# START OF Input for this task

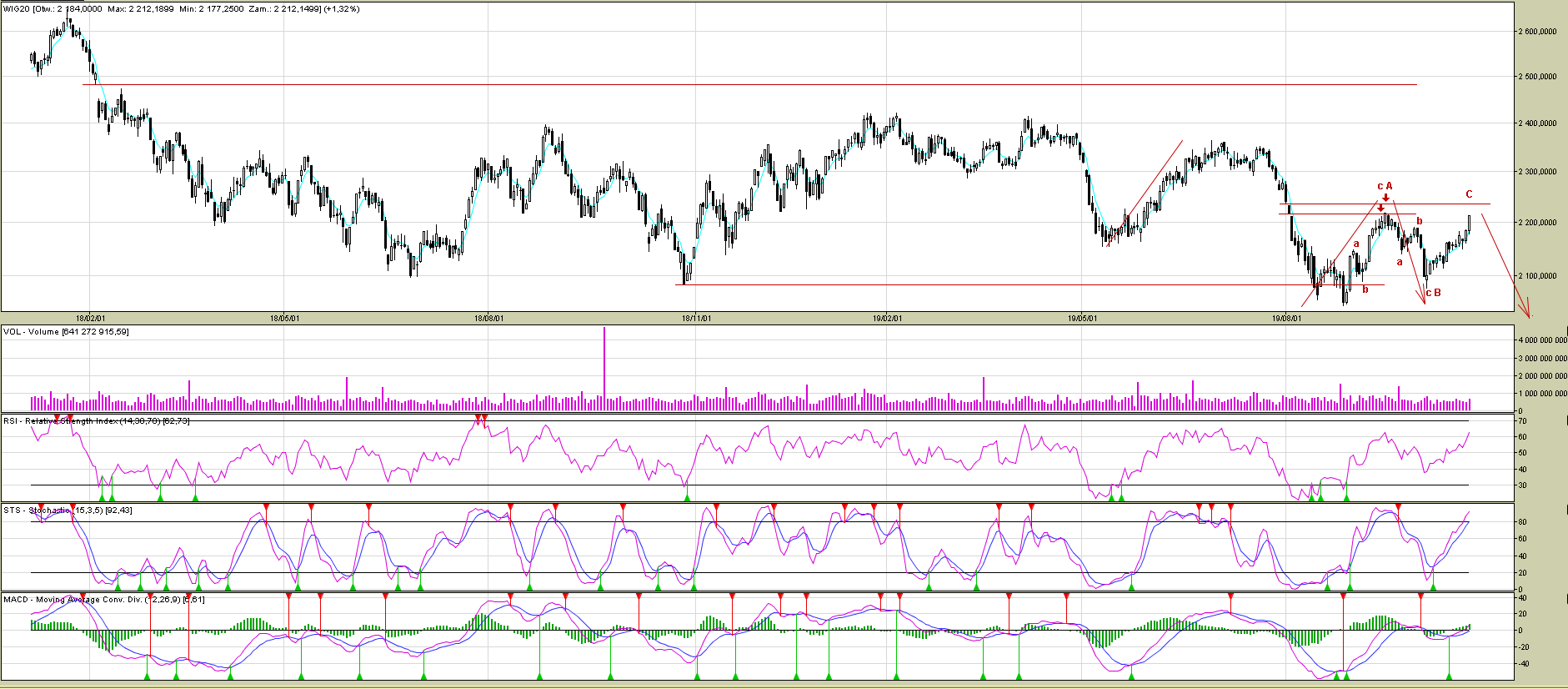Click the capital 'C' wave label at right
This screenshot has width=1568, height=689.
point(1469,194)
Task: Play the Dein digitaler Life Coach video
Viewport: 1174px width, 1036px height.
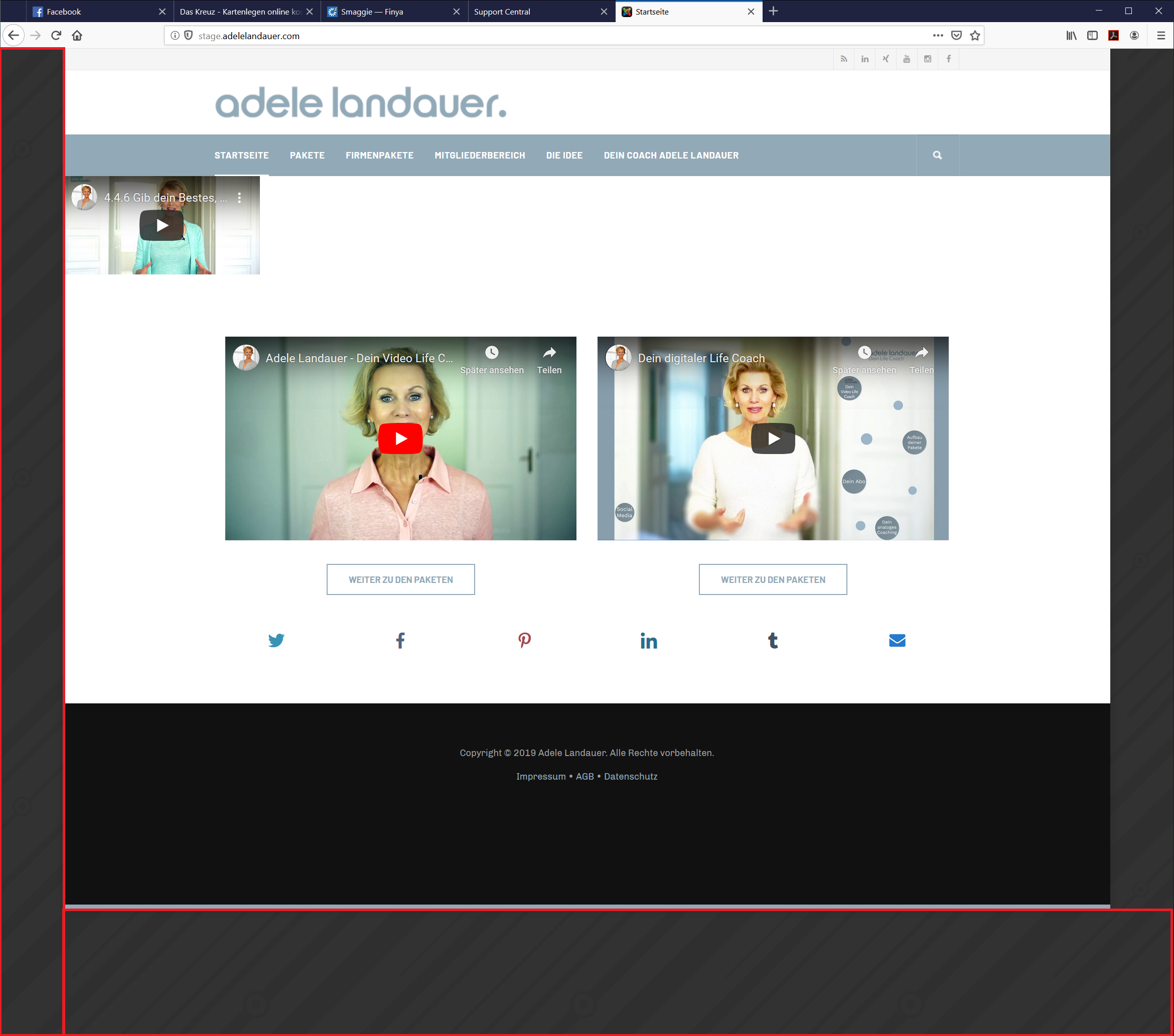Action: (773, 439)
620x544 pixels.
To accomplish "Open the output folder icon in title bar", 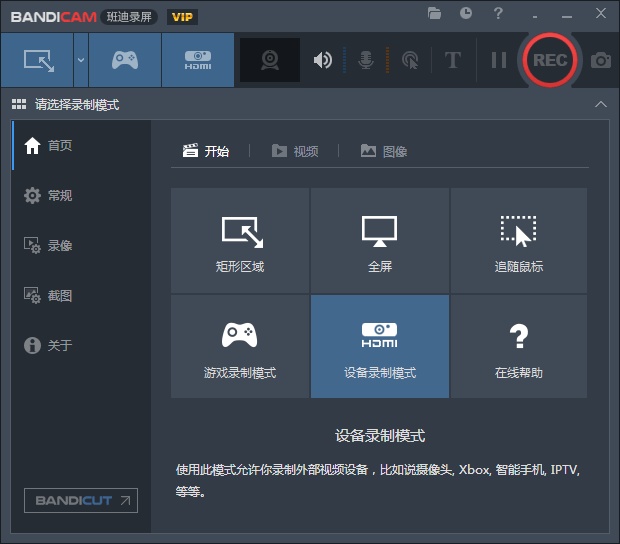I will point(434,13).
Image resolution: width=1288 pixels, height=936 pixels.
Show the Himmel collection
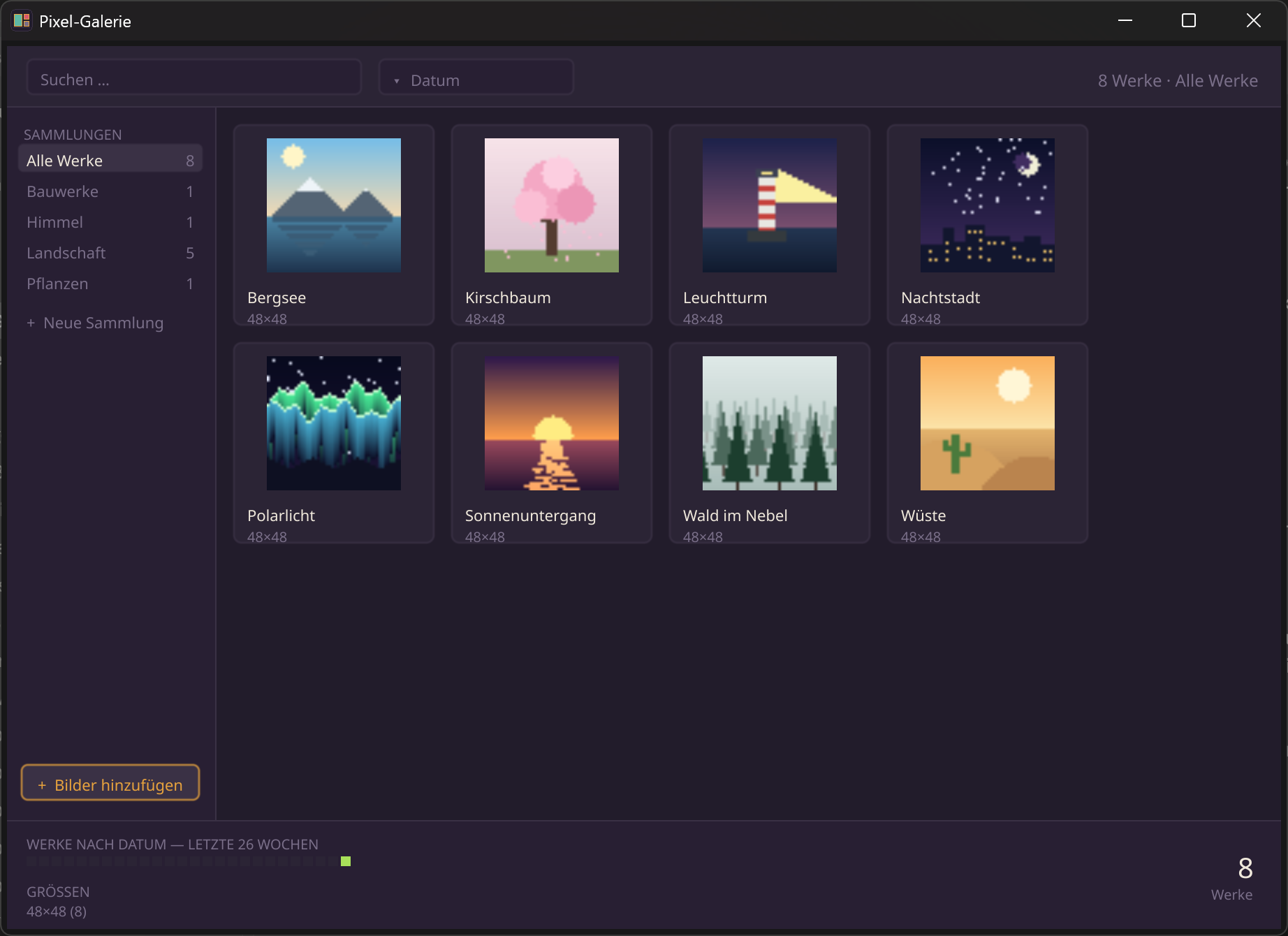[x=110, y=221]
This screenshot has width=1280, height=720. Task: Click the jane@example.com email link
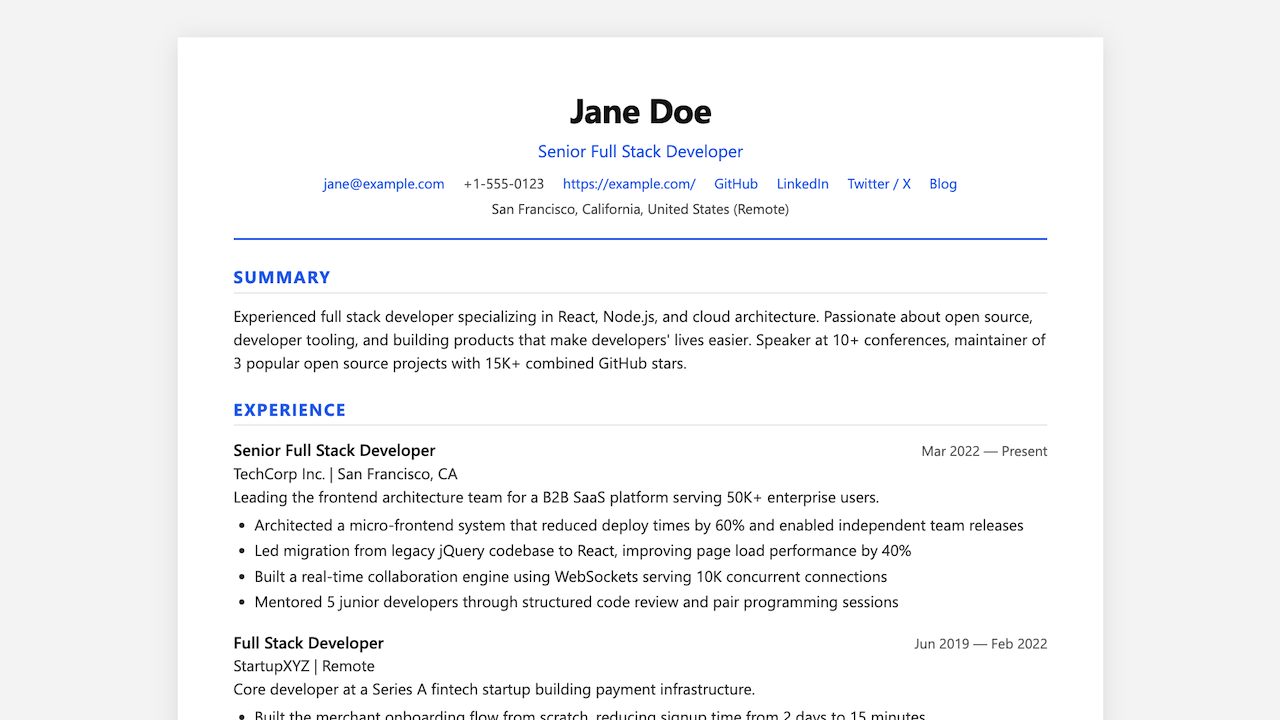(383, 184)

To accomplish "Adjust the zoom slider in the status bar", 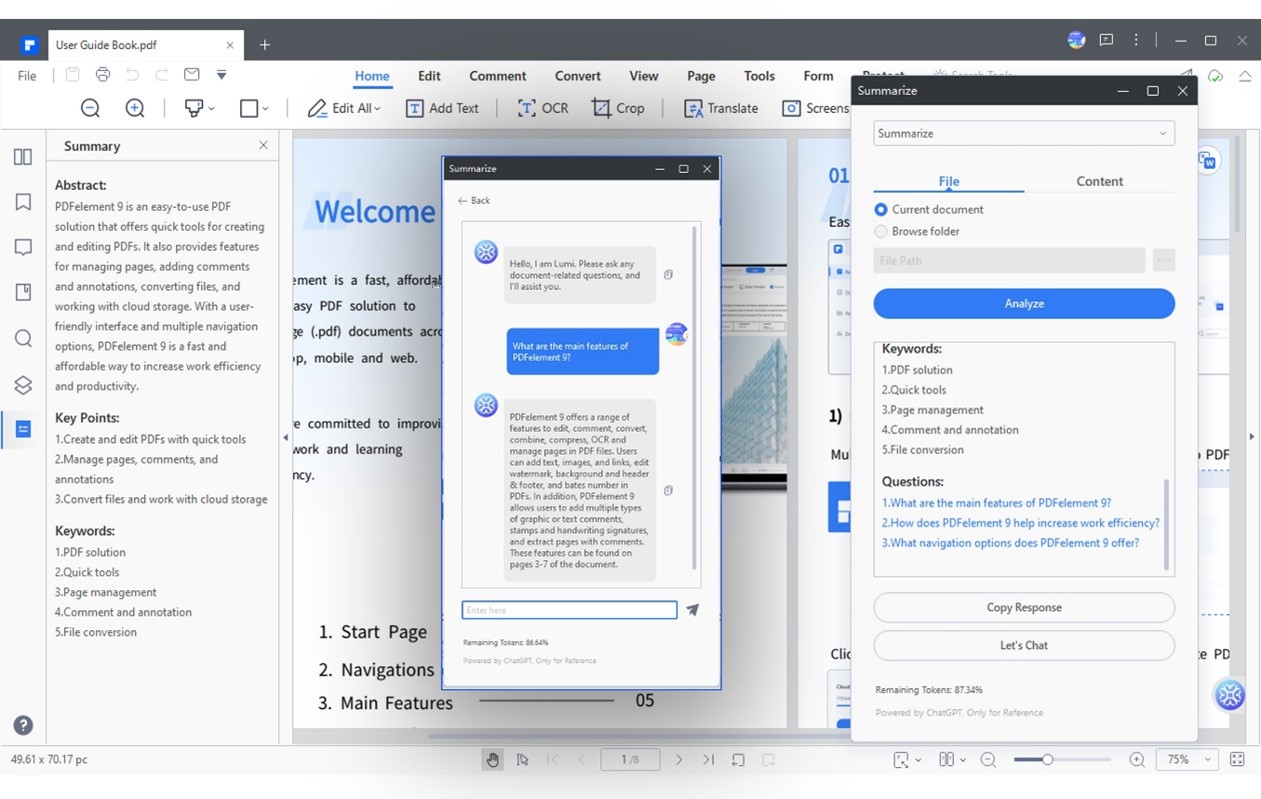I will 1047,760.
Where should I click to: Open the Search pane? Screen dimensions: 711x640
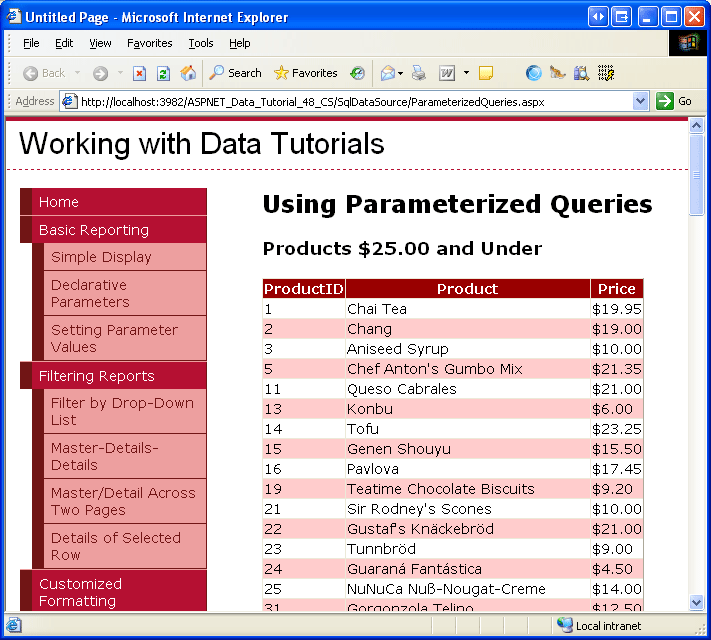coord(235,73)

# END OF Input for this task

## Exercise goal
Please copy everything word for word from the line containing "Where should I" down to the end of the entries, leaving the pictures out.

## Final result
Where should I click to: Open the Search pane? Screen dimensions: 711x640
coord(235,73)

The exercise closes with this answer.